Como resultado, o papel da exibição em sala já se alterou. Janelas que anteriormente rondavam os noventa dias encurtaram para cerca de trinta, e os lançamentos em cinema ficaram reservados para um conjunto mais reduzido de títulos, sobretudo franchises, filmes-evento ou projetos de prestígio. O cinema deixou de ser o principal motor económico da indústria, mas continua a ser um componente relevante da cadeia de valor.

Esse equilíbrio é importante. Os exibidores dependem de algum grau de previsibilidade, e a comunidade criativa continua a encarar a estreia em sala como uma forma significativa de reconhecimento. Se a Netflix encarar a Warner, sobretudo, como uma fonte quantitativa para a sua plataforma, as tensões com exibidores e estruturas laborais irão manter-se. Se, pelo contrário, a exibição em sala for tratada como uma componente seletiva, mas deliberada, da estratégia, a coexistência continua a ser possível, ainda que numa escala mais limitada.

Os críticos alertam para riscos sérios de concentração e violação das leis antitrust. Com a sua experiência, acha plausível que reguladores nos EUA e na Europa bloqueiem o negócio?
É perfeitamente plausível. Negócios desta dimensão são moldados, tanto pela realidade política, como pela lógica industrial. Vimos isso na aquisição da Warner pela AT&T, que ficou envolvida em batalhas legais com o governo dos EUA. Esse processo atrasou a integração, criou incerteza e enfraqueceu o impulso estratégico.

Do ponto de vista industrial, o desfecho dependerá de como os reguladores definem o mercado. Se o foco for colocado nas subscrições de streaming pagas, o escrutínio será intenso. Se, pelo contrário, o mercado for definido de forma mais ampla, como seja o consumo de media ou o tempo passado a ver vídeos, o cenário muda.

O streaming já representa cerca de 45 por cento do tempo total de visualização de televisão nos EUA, mas nenhum serviço individual detém mais do que uma quota de um dígito. O YouTube, por si só, representa cerca de 12 por cento do tempo de visualização, apesar de ser gratuito e suportado por publicidade. A Amazon complica ainda mais esta leitura, uma vez que o Prime Video opera dentro de um ecossistema comercial mais amplo, e não como um produto de subscrição isolado.
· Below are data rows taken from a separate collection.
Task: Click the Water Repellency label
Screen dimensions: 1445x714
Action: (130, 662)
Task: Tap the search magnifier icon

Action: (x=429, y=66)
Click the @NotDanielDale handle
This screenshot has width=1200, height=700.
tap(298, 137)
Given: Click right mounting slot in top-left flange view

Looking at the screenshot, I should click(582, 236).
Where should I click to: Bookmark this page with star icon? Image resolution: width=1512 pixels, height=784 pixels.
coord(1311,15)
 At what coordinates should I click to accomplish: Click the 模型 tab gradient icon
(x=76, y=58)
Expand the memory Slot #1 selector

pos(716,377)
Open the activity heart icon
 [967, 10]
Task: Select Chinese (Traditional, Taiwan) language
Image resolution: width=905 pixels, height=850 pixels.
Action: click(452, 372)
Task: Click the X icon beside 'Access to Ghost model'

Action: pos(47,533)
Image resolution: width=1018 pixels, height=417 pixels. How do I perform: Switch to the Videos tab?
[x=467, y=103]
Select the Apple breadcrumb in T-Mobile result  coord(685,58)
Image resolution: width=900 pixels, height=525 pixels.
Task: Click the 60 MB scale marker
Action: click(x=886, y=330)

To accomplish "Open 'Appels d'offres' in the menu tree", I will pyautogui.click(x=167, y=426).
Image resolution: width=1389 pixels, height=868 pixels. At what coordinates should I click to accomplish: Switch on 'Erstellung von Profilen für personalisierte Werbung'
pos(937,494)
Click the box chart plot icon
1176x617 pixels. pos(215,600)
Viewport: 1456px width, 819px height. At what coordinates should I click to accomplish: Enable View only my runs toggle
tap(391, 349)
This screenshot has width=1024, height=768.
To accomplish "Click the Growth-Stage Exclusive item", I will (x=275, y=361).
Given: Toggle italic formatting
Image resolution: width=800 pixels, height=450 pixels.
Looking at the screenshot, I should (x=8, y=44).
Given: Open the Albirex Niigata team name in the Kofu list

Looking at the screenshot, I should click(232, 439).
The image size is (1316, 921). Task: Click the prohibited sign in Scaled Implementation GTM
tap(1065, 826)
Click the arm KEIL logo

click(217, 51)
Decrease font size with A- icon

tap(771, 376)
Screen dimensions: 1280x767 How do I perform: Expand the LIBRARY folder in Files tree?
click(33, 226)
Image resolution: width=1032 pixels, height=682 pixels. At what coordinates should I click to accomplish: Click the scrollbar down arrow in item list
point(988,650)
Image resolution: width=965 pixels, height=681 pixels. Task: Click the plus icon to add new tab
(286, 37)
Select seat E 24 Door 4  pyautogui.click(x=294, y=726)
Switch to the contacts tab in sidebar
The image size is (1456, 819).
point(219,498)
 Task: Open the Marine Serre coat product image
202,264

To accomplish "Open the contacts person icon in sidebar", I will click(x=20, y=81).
Esta distinção é crucial. Hoje, a concorrência mede-se pela atenção e pelo tempo gasto, não apenas pelo número de subscritores ou pela posse de conteúdos. Na Europa, onde a diversidade cultural e a produção local são prioridades explícitas, o escrutínio será igualmente rigoroso. Mesmo que aprovado, o negócio deverá vir acompanhado de fortes condicionantes.

Se esta aquisição avançar, que tipo de indústria audiovisual emerge daqui a 10 anos? Um sistema dominado por dois ou três super-players globais, ou ainda com espaço para estúdios independentes e diversidade criativa?
Quase certamente, veremos maior concentração no topo da indústria. Sejam dois, três, quatro ou cinco players globais, a escala será determinante, sobretudo em distribuição, capital e acesso ao público.

Ao mesmo tempo, continuarão a existir oportunidades reais para players mais pequenos, regionais e independentes, criarem conteúdos locais e globais significativos. As histórias continuam a ser o produto central deste negócio. A tecnologia permitirá reduzir barreiras de produção e tornar esses conteúdos viáveis a custos mais acessíveis, enquanto as plataformas globais continuarão a depender de storytelling diferenciado.

Independentemente deste negócio, o ponto mais evidente é que as empresas de media precisam de pensar de forma digital-first e abraçar a tecnologia, ao invés de resistir. As que o fizerem, continuarão relevantes, sejam plataformas globais ou produtores independentes. As que o não fizerem, terão dificuldades, seja qual for o nível de consolidação.